Cantar esas letras propias de tiempos regidos por el catecismo del padre Astete y pretender tener unas fiestas libertinas y desmadradas no acaba de casar. Así que hemos tenido que ampliar el repertorio. Durante el día triunfa la que se tiene por genuina música sanferminera a cargo de un sinnúmero de bandas y charangas y de todo el parque de reproducción sonora de la hostelería que pincha sin descanso y sin piedad el clásico entre los clásicos, "el chum-chum de las peñas". Pero al caer la noche toma el relevo otra música por más moderna no menos sanferminera.
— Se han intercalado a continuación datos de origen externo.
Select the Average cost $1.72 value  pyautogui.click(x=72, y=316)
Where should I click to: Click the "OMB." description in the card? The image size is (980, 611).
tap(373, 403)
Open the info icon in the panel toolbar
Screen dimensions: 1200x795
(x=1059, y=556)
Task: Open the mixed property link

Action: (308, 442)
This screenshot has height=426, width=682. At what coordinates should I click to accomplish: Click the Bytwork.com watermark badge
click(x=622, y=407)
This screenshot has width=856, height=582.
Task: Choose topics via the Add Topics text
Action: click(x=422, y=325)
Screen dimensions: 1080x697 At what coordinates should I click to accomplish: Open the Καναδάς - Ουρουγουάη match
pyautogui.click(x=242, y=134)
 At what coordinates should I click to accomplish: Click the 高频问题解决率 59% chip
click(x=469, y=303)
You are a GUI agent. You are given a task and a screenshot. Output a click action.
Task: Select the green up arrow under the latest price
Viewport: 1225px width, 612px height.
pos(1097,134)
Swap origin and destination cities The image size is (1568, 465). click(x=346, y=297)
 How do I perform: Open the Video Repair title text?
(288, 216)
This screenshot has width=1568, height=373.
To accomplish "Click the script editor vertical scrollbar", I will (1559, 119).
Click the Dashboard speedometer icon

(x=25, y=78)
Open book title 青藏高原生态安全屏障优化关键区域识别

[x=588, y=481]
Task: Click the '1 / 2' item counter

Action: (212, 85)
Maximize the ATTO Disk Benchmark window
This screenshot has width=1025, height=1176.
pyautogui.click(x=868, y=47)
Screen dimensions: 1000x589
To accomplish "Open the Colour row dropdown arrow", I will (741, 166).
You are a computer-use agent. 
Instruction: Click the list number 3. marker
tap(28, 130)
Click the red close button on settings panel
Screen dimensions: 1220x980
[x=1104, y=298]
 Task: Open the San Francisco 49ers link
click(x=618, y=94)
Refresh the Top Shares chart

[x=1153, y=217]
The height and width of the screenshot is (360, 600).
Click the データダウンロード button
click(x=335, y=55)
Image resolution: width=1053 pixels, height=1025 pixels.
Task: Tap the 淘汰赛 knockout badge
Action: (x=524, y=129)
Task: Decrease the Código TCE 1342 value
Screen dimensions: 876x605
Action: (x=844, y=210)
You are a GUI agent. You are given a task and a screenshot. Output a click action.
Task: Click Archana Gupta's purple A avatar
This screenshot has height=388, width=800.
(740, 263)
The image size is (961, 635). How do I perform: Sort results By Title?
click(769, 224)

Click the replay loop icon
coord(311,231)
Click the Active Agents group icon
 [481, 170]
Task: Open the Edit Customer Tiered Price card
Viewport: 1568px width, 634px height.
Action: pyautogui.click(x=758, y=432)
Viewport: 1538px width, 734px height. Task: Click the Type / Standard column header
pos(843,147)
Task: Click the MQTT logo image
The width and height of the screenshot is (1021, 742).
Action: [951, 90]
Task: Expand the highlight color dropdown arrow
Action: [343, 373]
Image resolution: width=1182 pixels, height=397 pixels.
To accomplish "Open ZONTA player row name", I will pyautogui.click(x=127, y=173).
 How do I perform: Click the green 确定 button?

Las últimas décadas han impuesto ritmos y sonidos latinos, que pese a su nombre no llegan de la península itálica sino del Caribe y sus alrededores, donde la otra Pamplona, la colombiana, con la que recién nos hemos hermanado. Si la música sanferminera diurna es de lo más recatada (lo más atrevido, "La chica ye-yé" del tendido de sol), la nocturna es sensual e incitante, propia de los climas tórridos y de la ardiente idiosincrasia de sus inventores que, sean criollos, mestizos, indios, mulatos o morenos, siempre están pensando en lo mismo (como nosotros, pero ellos ni lo disimulan). Así que vamos cantando "mami, qué será lo que quiere el negro", como si no lo supiéramos, "a mover la colita", "devórame otra vez", "arrímate pa’cá", bailando con un "meneíto", un "bamboleo", "cachito con cachito, ombligo con ombligo". Hombres y mujeres juntos y muy revueltos nos damos a la salsa, el merengue, la bachata, la rumba, el cha-cha-chá, el cumbión, la conga, la lambada o cualquier otra melodía más o menos tropical, aunque esté enlatada en Nueva York o Miami, tentando todos los peligros de la lujuria contra los cuales nos advertían antaño. Mira por donde y en buena hora ha quedado demostrada la sobrada razón de los puritanos integristas que aplaudían el folclore autóctono y sus castísimas danzas regionales y tanto nos alertaban contra los pecaminosos bailes y ritmos foráneos, diabólico instrumento de la concupiscencia.